Es war einmal ein Müller, der hinterließ bei seinem Tode seinen drei Kindern nur eine Mühle, einen Esel und einen Kater. Das Erbe war schnell geteilt. Kein Notar und kein Rechtsanwalt wurde gerufen. Die Kosten hätten auch die ganze Erbschaft aufgezehrt.

Der Älteste bekam die Mühle und der Zweite den Esel. Der Jüngste bekam den Kater, und er war untröstlich über das armselige Los, das er gezogen hatte.

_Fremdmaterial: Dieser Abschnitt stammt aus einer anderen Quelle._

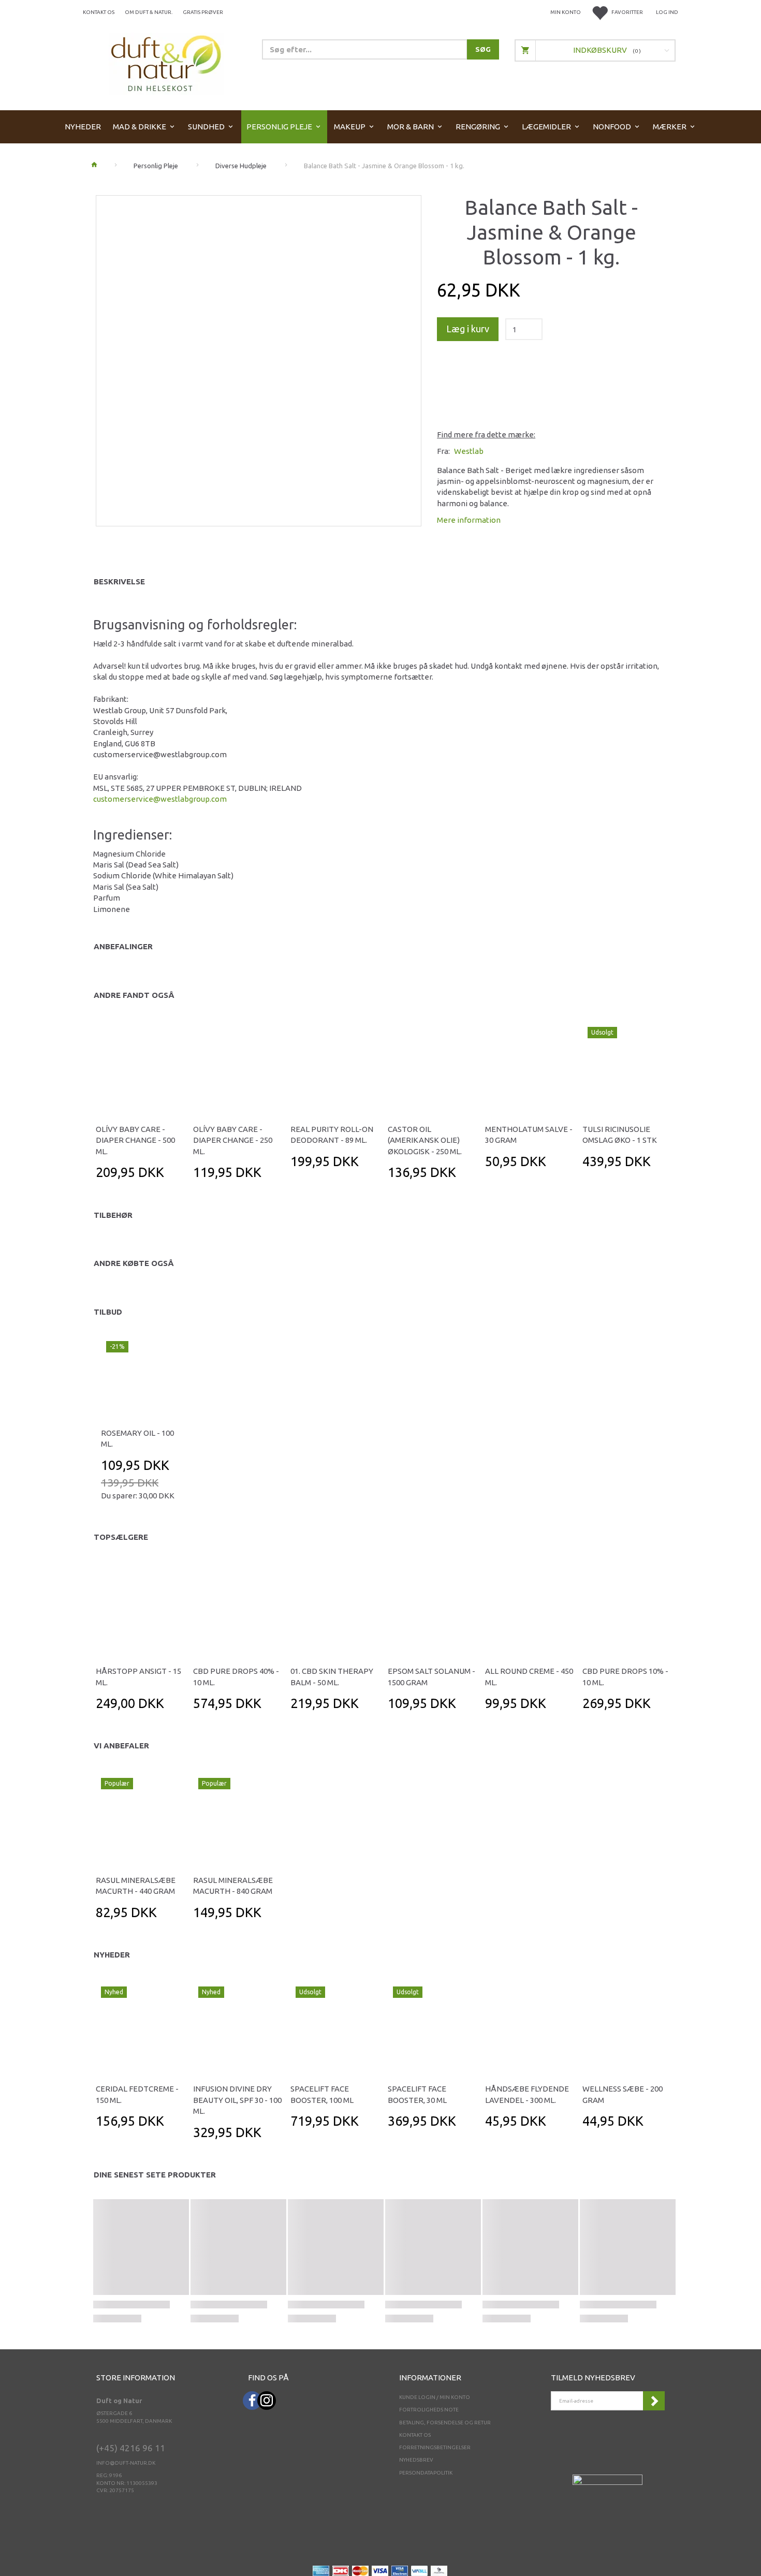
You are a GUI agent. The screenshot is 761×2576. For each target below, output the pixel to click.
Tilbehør (113, 1215)
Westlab (469, 451)
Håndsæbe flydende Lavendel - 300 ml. (527, 2094)
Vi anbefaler (121, 1745)
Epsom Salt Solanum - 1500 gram (431, 1676)
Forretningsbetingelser (435, 2447)
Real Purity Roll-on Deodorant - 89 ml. (331, 1134)
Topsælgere (121, 1537)
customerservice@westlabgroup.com (160, 798)
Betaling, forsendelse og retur (445, 2422)
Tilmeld (654, 2400)
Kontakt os (98, 12)
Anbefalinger (123, 946)
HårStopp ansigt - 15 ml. (138, 1676)
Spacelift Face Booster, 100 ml (322, 2094)
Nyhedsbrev (416, 2460)
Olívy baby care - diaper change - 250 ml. (232, 1140)
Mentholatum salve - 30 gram (529, 1134)
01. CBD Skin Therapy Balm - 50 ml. (331, 1676)
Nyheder (112, 1954)
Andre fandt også (134, 995)
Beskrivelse (119, 581)
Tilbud (108, 1311)
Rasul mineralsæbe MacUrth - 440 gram (135, 1885)
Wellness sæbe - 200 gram (622, 2094)
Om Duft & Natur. (148, 12)
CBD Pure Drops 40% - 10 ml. (236, 1676)
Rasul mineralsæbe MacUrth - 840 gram (233, 1885)
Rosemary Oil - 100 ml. (137, 1438)
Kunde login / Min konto (434, 2397)
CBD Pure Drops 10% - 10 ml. (625, 1676)
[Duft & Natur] (166, 62)
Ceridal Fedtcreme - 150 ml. (137, 2094)
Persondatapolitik (425, 2473)
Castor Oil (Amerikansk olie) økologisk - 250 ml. (425, 1140)
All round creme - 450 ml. (529, 1676)
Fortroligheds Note (429, 2409)
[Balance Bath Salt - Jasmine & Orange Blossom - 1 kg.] (258, 358)
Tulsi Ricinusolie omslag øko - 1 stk (619, 1134)
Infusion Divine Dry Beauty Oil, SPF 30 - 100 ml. (237, 2099)
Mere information (469, 520)
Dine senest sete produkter (155, 2174)
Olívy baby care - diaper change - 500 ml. (135, 1140)
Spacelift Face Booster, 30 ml (417, 2094)
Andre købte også (134, 1263)
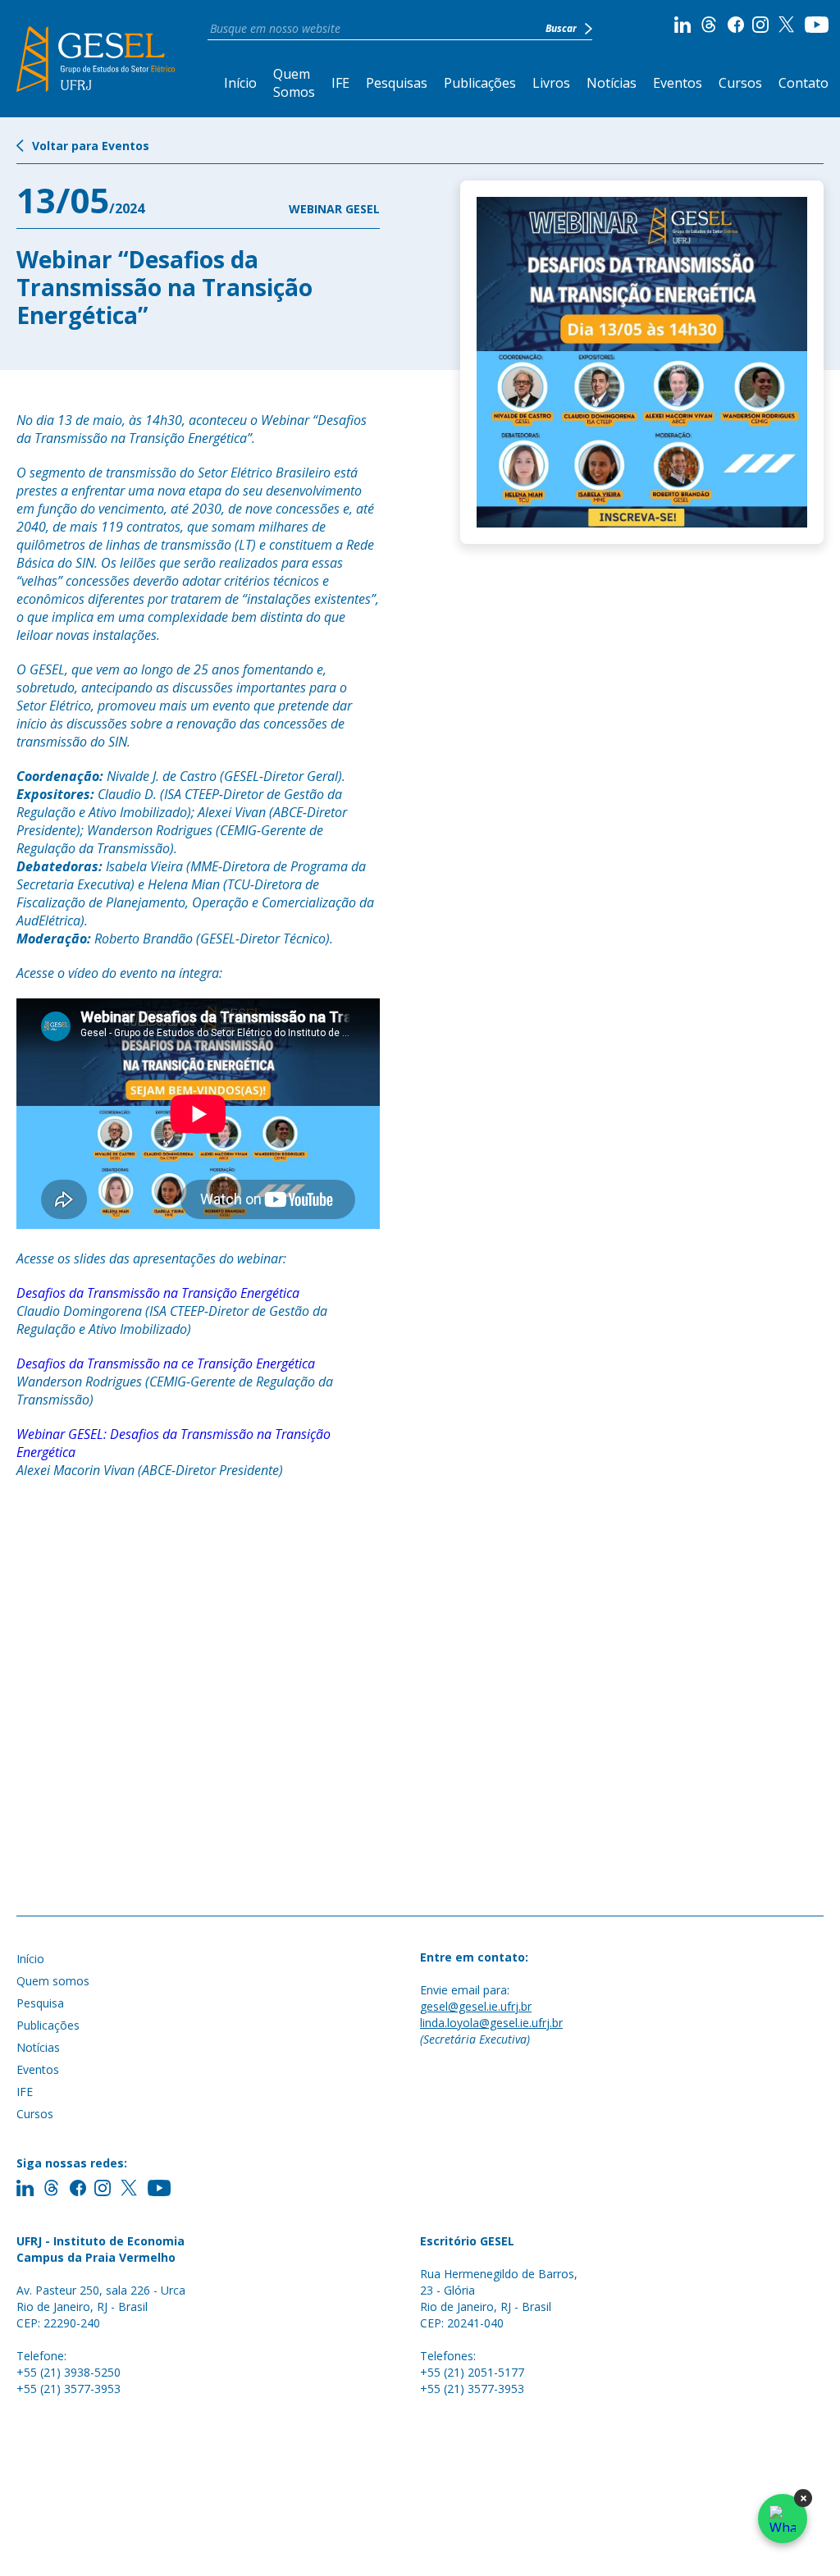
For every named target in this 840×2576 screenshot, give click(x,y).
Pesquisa (40, 2003)
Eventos (677, 83)
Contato (803, 83)
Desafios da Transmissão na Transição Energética (157, 1293)
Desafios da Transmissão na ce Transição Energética (165, 1363)
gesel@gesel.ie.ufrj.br (476, 2006)
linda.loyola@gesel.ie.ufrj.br (491, 2022)
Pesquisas (396, 83)
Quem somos (52, 1981)
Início (240, 83)
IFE (340, 83)
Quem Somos (294, 83)
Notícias (612, 83)
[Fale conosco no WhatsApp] (782, 2518)
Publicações (480, 83)
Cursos (740, 83)
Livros (551, 83)
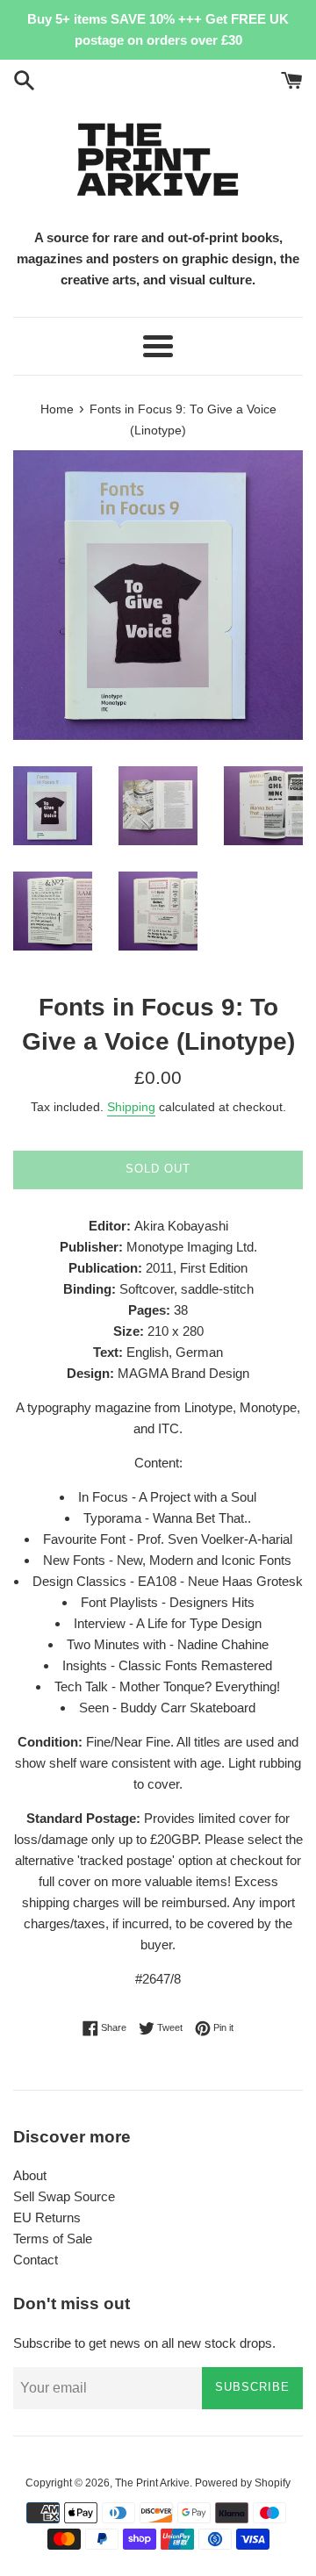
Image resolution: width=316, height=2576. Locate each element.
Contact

»Meine Brüder,« sagte er, »können sich jetzt anständig ernähren, wenn sie sich zusammen tun. Aber ich kann des Hungers sterben, wenn ich meinen Kater aufgegessen und aus seinem Fell mir eine Weste gemacht habe.«

Der Kater hatte diese Worte gehört, aber er ließ sich nichts merken und sagte mit wichtiger und ernster Miene zu seinem Herrn:

»Seid nicht traurig, lieber Herr, gebt mir einen Sack und laßt mir ein Paar Stiefeln machen, damit ich in den Wald gehen kann, und dann sollt Ihr sehen, daß Euer Erbteil doch nicht so schlecht ist, wie Ihr glaubt.«

Sein Herr gab nicht viel auf diese Rede, aber er hatte oft den Kater bei seiner Jagd auf Ratten und Mäuse beobachtet und er hatte gesehen, wie er sich an den Beinen aufhing, oder wie er sich im Mehl versteckte und sich tot stellte. So hatte er Zutrauen und glaubte in ihm eine Hilfe in seinem Unglück zu haben.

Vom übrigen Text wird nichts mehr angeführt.